** Task objective **
Before copying the entries, remove the pictures; everything else stays exactly as it is.

** Records supplied **
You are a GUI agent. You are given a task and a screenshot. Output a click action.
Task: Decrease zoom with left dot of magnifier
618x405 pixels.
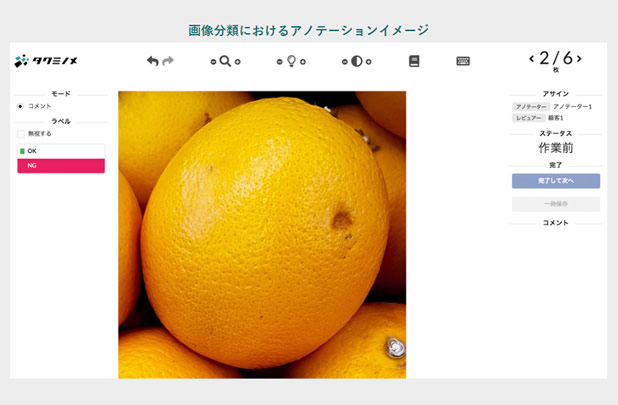213,62
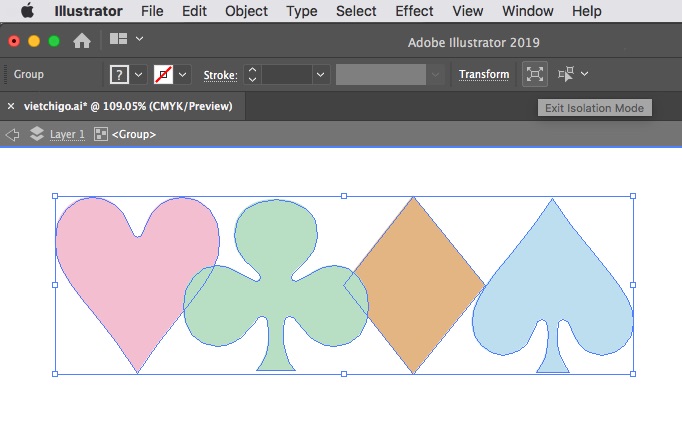Open the Object menu

click(246, 12)
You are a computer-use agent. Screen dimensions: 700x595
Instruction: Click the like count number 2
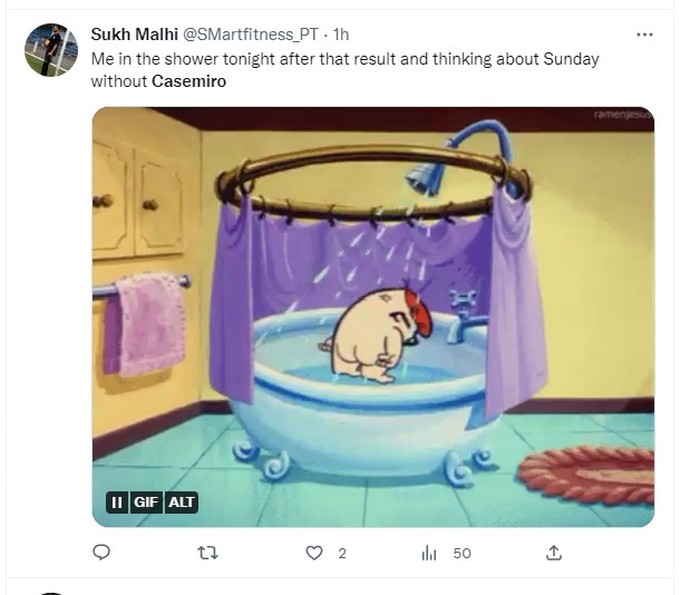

** Task answer **
You are a GUI agent. You are given a task and a screenshot. Output a click action.
Task: Decrease zoom with left dot of magnifier
618x405 pixels.
213,62
Open the Object menu

click(246, 12)
You are a computer-use agent. Screen dimensions: 700x595
Instruction: Click the like count number 2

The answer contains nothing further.